The app also ranks players in football, basketball, baseball, softball, volleyball, lacrosse, soccer, gymnastics, track and field, cricket and badminton and lifestyle sports. Its goal, according to McNeally, is to stay domestic through 2023 before branching out internationally.
We took the comments out to try to eliminate a lot of the negativity and white noise that you find on some of the other social platforms.
The app’s users–and there are 10,000 so far in its two months of existence – can also win Fivestar coins, gear and rewards if they are continually spot-on with their ratings of videos. In other words, if the aggregate vote on a video is a 4.5, and a user also gave it a 4.5, they earn rewards. If the user gave it a 2, and it ended up an overall 4.5, they don’t earn rewards. A sense of the crowd’s preferences matters.

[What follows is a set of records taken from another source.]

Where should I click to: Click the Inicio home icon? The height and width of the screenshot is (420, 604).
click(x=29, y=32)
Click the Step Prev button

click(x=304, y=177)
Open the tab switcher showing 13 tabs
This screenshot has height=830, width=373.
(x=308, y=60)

Athletes such as pro lacrosse players Trevor Baptiste and Kylie Ohlmiller; skateboarders Ryan Decenzo and Deon Harris; and the WNBA’s Angel McCoughtry are brand ambassadors and consultants who like the fact haters can be barred at the door. They now have a safe place to upload their videos, where they cannot see what rating a user gives them – just an overall score and the names of the people who voted.
“Look, one star is a positive rating,” McNeally says. “That’s what we tell people. There’s nothing negative. You got one star.”
Bronny James would presumably take that any day of the week, particularly Monday.